**Your instructions**
If pictures appear, leave them out, and return exactly the lines from the one holding "More Menus [menuitem] (1345, 117)" through the last line of the listing below.

**Data extract**
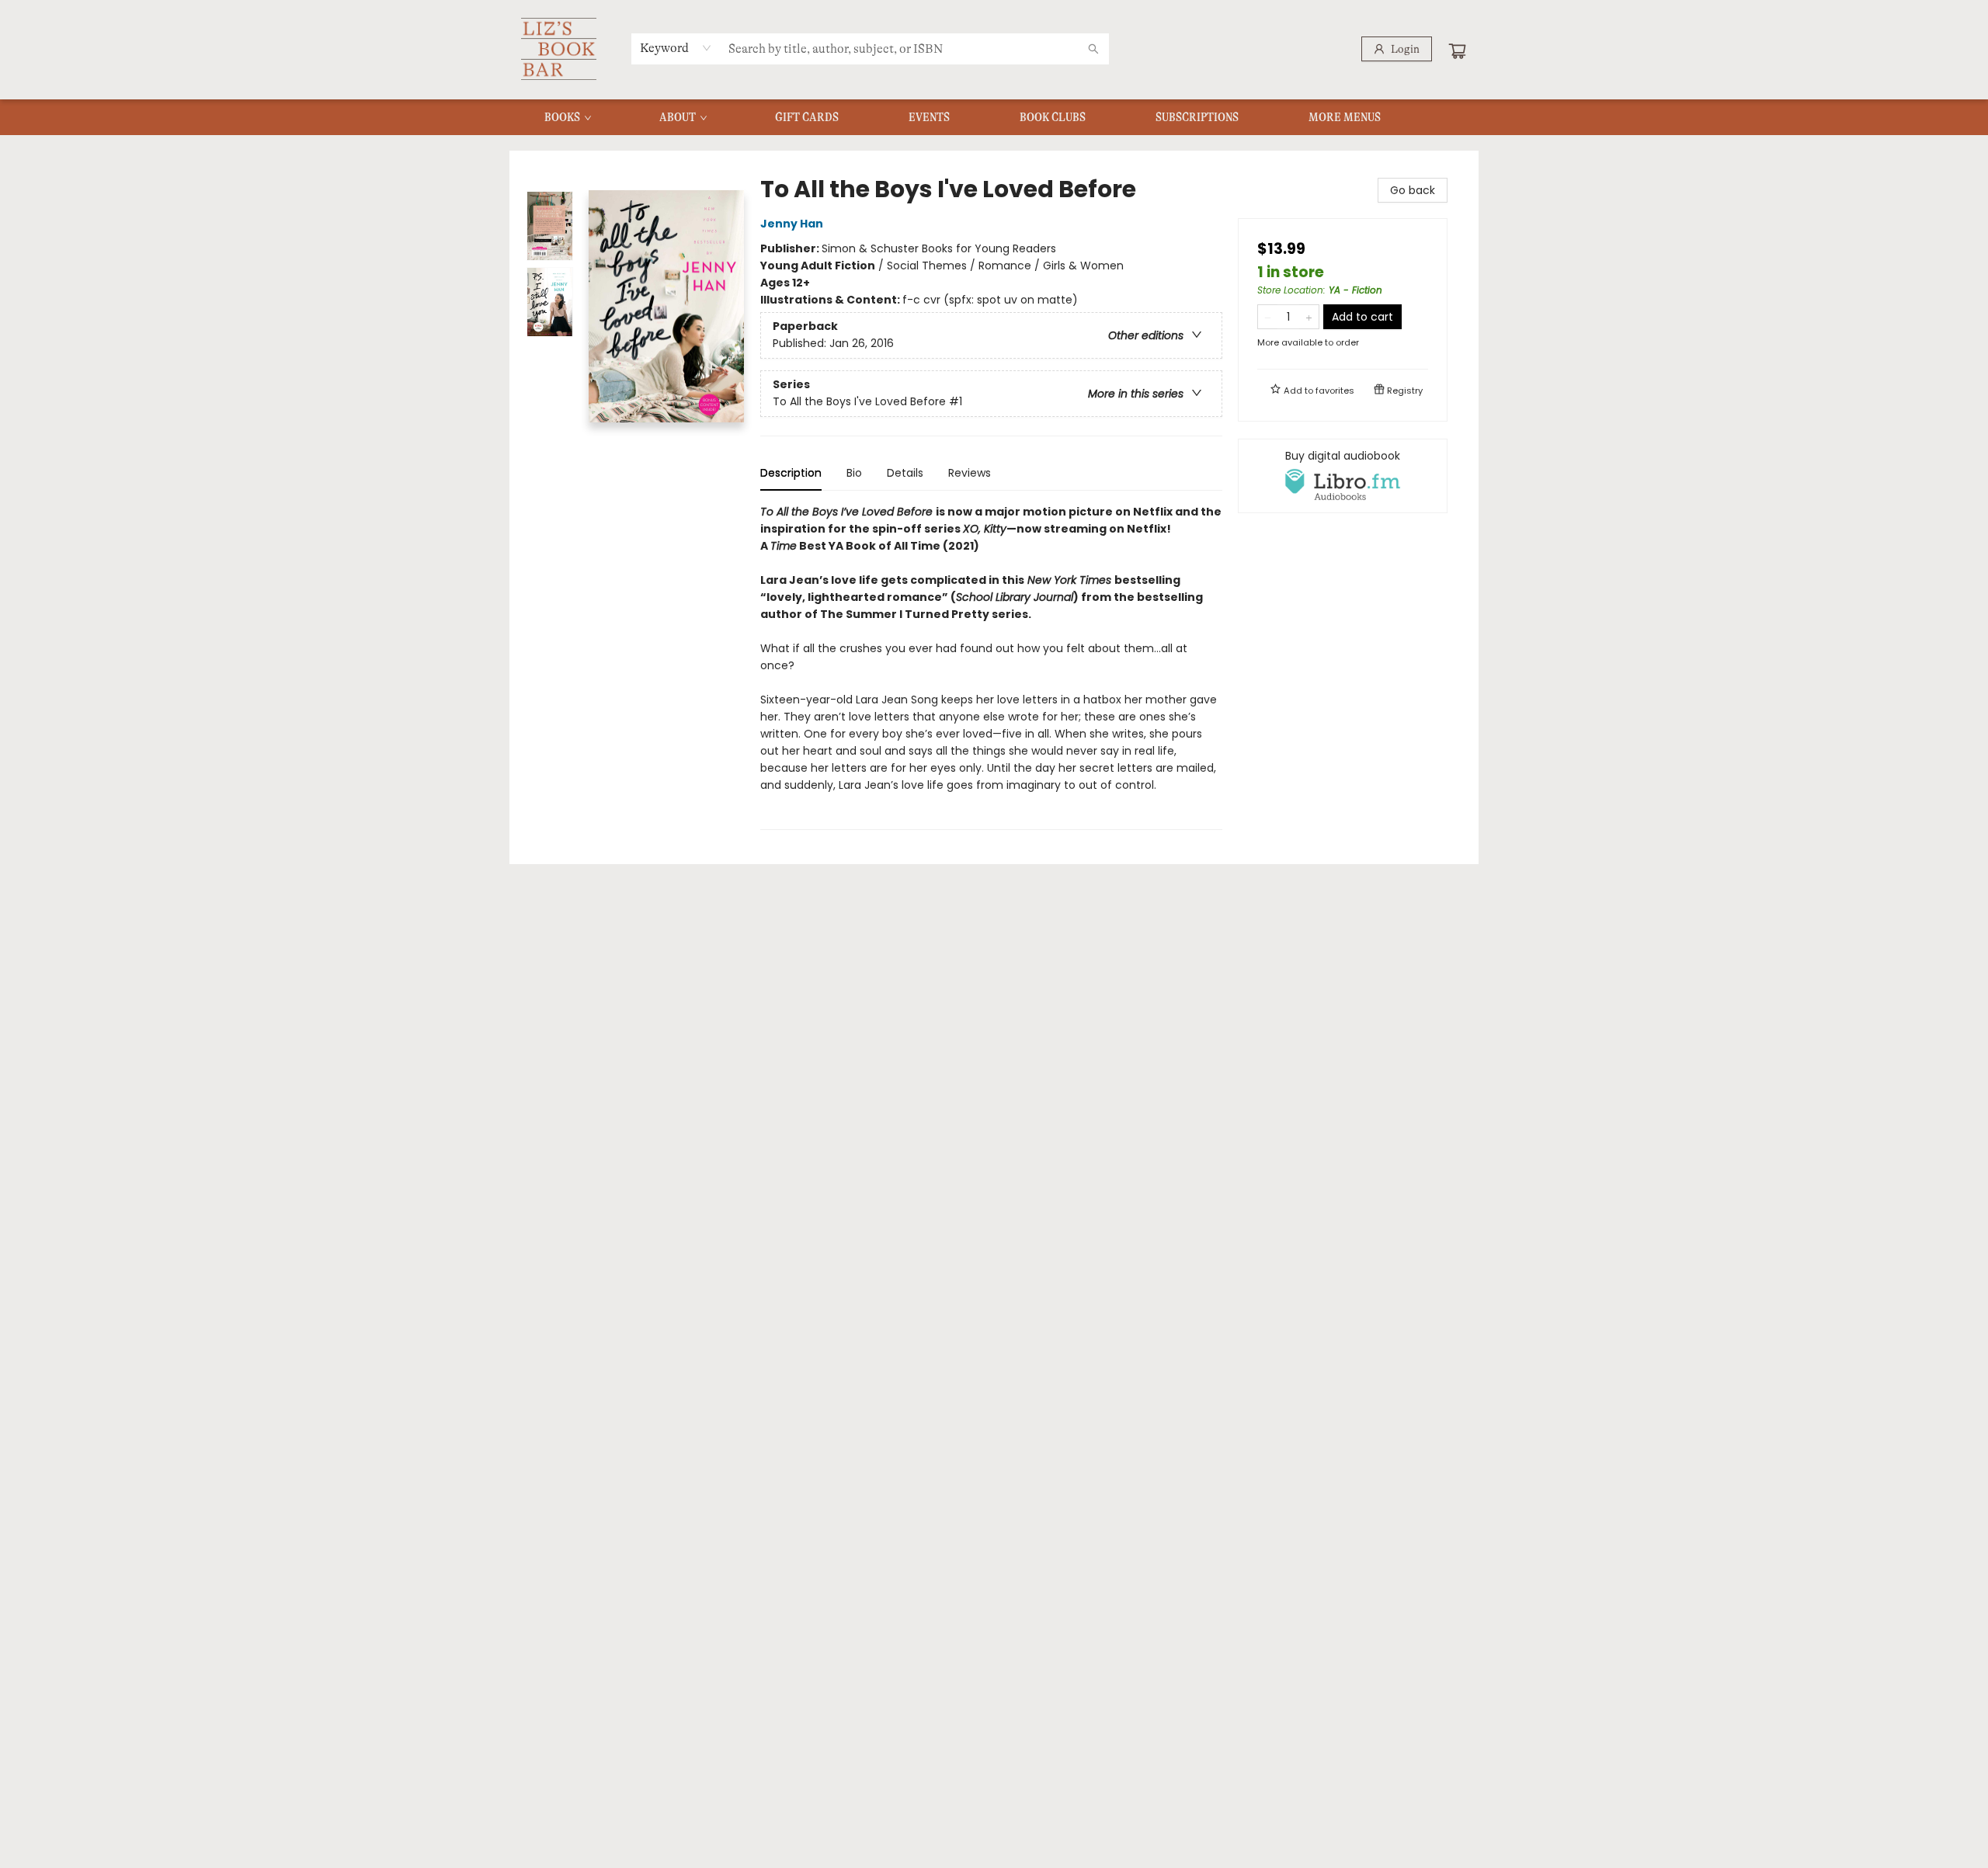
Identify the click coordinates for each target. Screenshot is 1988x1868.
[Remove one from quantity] (1267, 316)
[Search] (1093, 48)
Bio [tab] (854, 473)
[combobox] (676, 48)
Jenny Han (791, 223)
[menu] (994, 117)
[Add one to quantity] (1309, 316)
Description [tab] (791, 473)
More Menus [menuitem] (1345, 117)
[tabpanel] (991, 666)
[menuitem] (566, 117)
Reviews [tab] (969, 473)
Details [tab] (905, 473)
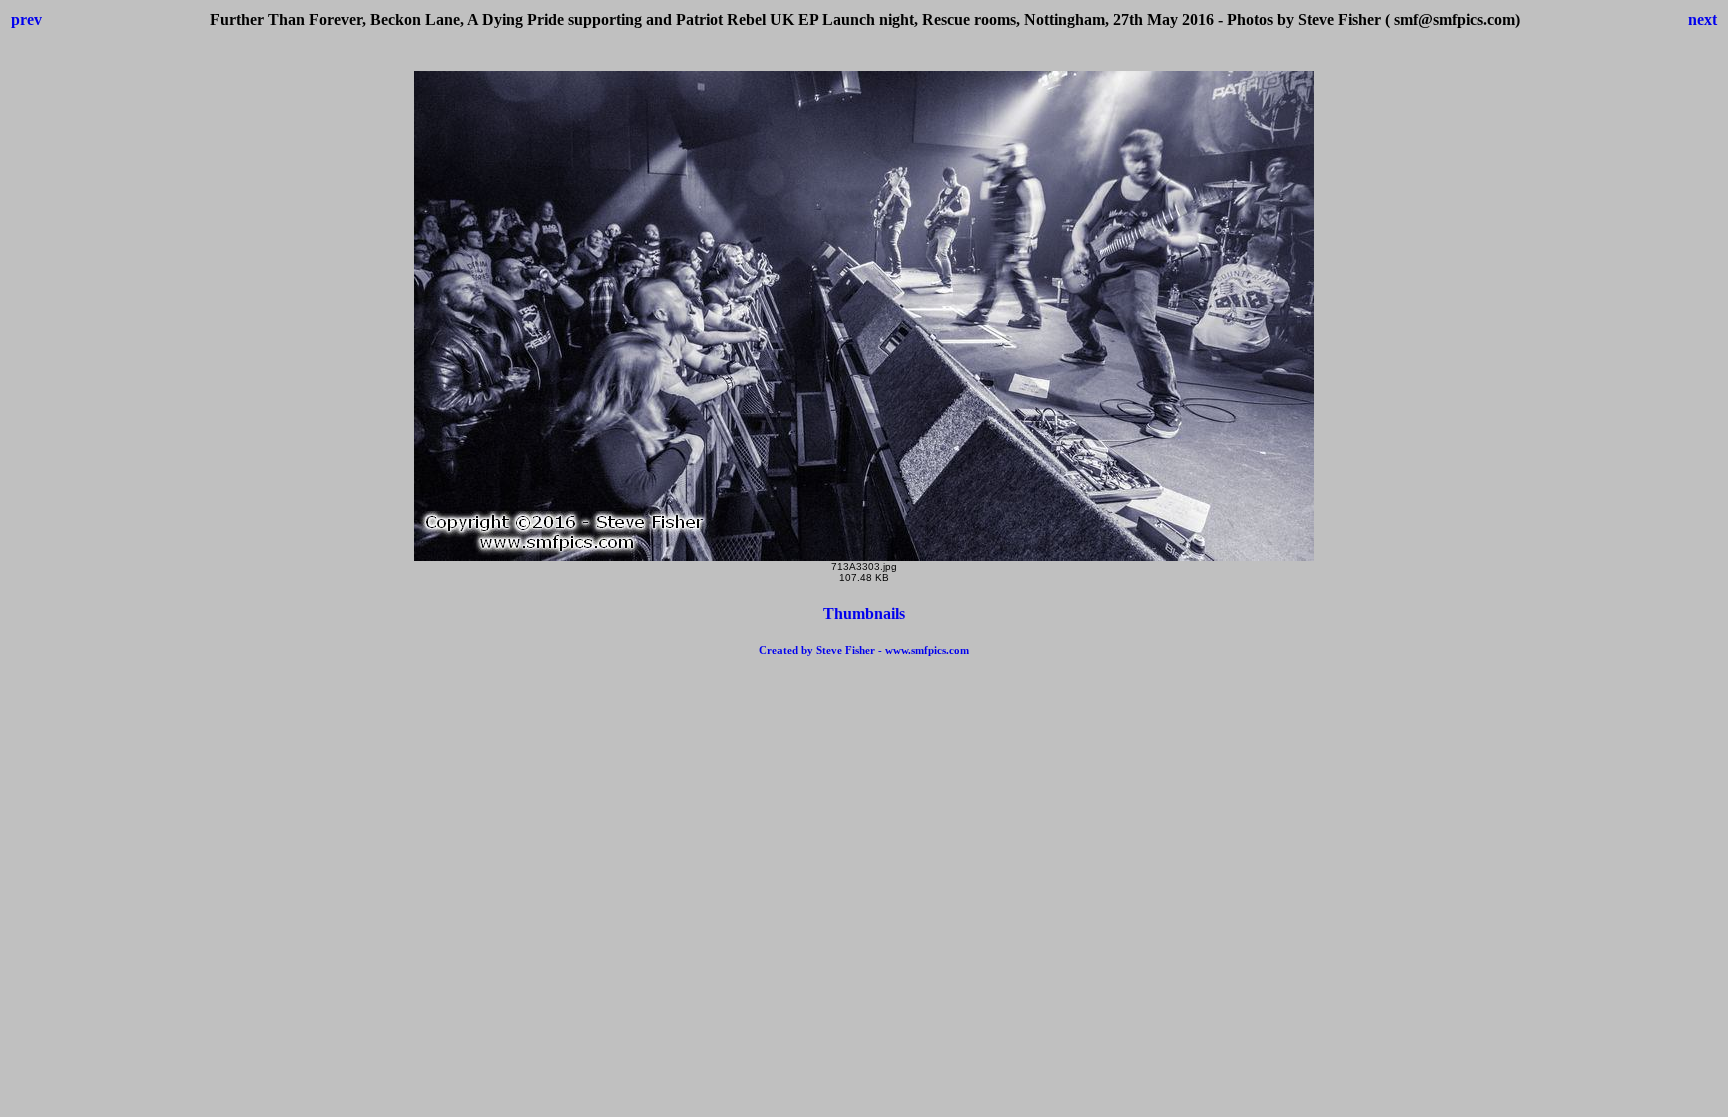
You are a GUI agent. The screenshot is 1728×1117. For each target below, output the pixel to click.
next (1702, 19)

**Response to this exercise**
More Menus [menuitem] (1345, 117)
[tabpanel] (991, 666)
[menuitem] (566, 117)
Reviews [tab] (969, 473)
Details [tab] (905, 473)
You are a GUI agent. The screenshot is 1728×1117. For each target below, output the pixel to click.
next (1702, 19)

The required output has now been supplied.